Despite the distance, we are told that Pheidippides ran to Sparta like a "fire" through a field of "stubble".

Unfortunately, the Spartans were not ready to join the coalition of the willing. So, soon, our hero was running back to Athens - another 140 miles - with the bad news, burning any stubble that had escaped the original conflagration. The question arises, therefore, whether it was the subsequent marathon that killed him, or the excessive mileage he was doing in training.

In any case, it is at this point in the story that, according to Blake, events take a dramatic turn. Pheidippides finds his way blocked by "a stoppage of stone". And there, in a moss-covered grotto, he sees "majestical Pan" - the goat-god.

Pan berates Athens for its lack of faith. But handing Pheidippides a sprig of fennel as a token of their meeting, he promises his support in the coming battle, saying: "Go bid Athens take heart, laugh Persia to scorn."

Of course, we in the modern world know that, when he had his "vision" of "Pan", Pheidippides was almost certainly suffering from acute glycogen deficit. The "stoppage of stone" sounds like the dreaded wall that long-distance runners know only too well.

At any rate, marathon runners who meet goat gods anywhere on the course the day after tomorrow are advised to top up their carbohydrate intake immediately, or else contact the nearest race marshal.

Yet, according to Browning, Pan made good his promise of support for the Athenians. The Persians were routed on the plains of Marathon (by what was, essentially, a Pan-nationalist front).

And it was only then that Pheidippides embarked on the inaugural "marathon" to bring the good tidings back to the city. In Browning's version, he was sent with the words: "Run, Pheidippides, one race more! The meed [sic] is thy due."

This is the first mention of liquid intake in the poem, although we know that Pheidippides had already covered at least 280 miles at high speed as well as fighting in a battle.

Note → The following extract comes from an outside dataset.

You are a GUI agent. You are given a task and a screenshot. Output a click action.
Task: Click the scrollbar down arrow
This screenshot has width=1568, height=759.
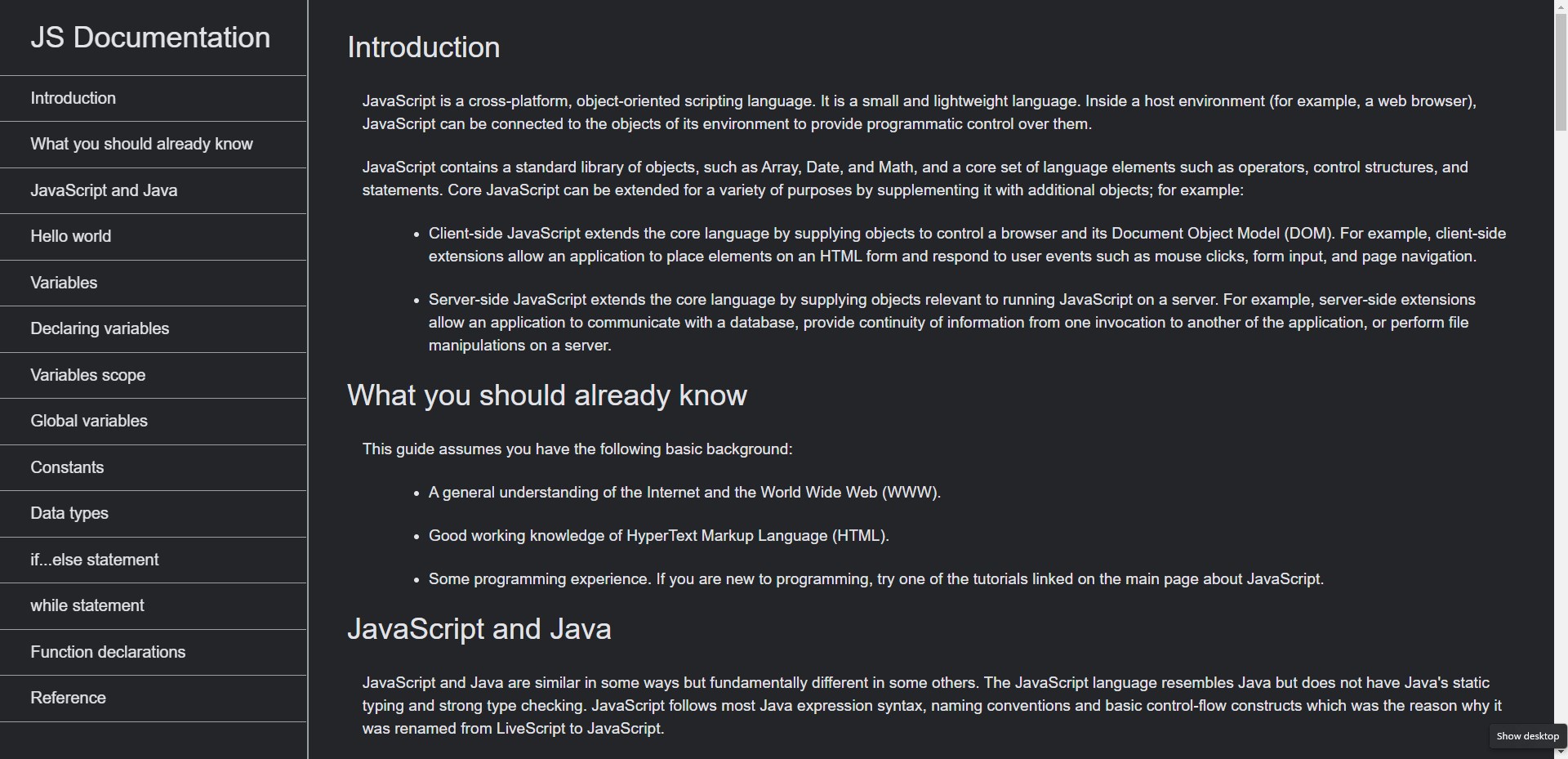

Furthermore, modern science tells us a fermented honey drink with high alcohol content is not the sort of thing that can be expected to keep top athletes going 33 per cent longer. But, in any case, the nearest drink station was at the end of the course - where, Browning says of Pheidippides, in terms that would make the most brass-necked PR consultant blush: "Joy in his blood bursting his heart, he died - the bliss."

As Browning very well knew, "joy" has never been recorded as a cause of death by any pathologist. It is much more probable Pheidippides succumbed from the combined effects of sunstroke - he was running in the middle of the day in Greece - and dehydration. This much is hinted in the poem's closing lines: "Gloriously as he began, so to end gloriously - once to shout, thereafter be mute: 'Athens is saved!' Pheidippides dies in the shout for his meed."

Nevertheless, modern runners must learn from his mistakes. The message for participants in next Monday's race is: (1) load up on carbohydrates beforehand; (2) hydrate properly during the race; and (3) don't talk to goats.

Also, be grateful that Pheidippides expired when and where he did, and not - for example - after the run from Sparta.

Otherwise, the Dublin City Marathon would be finishing in Cork.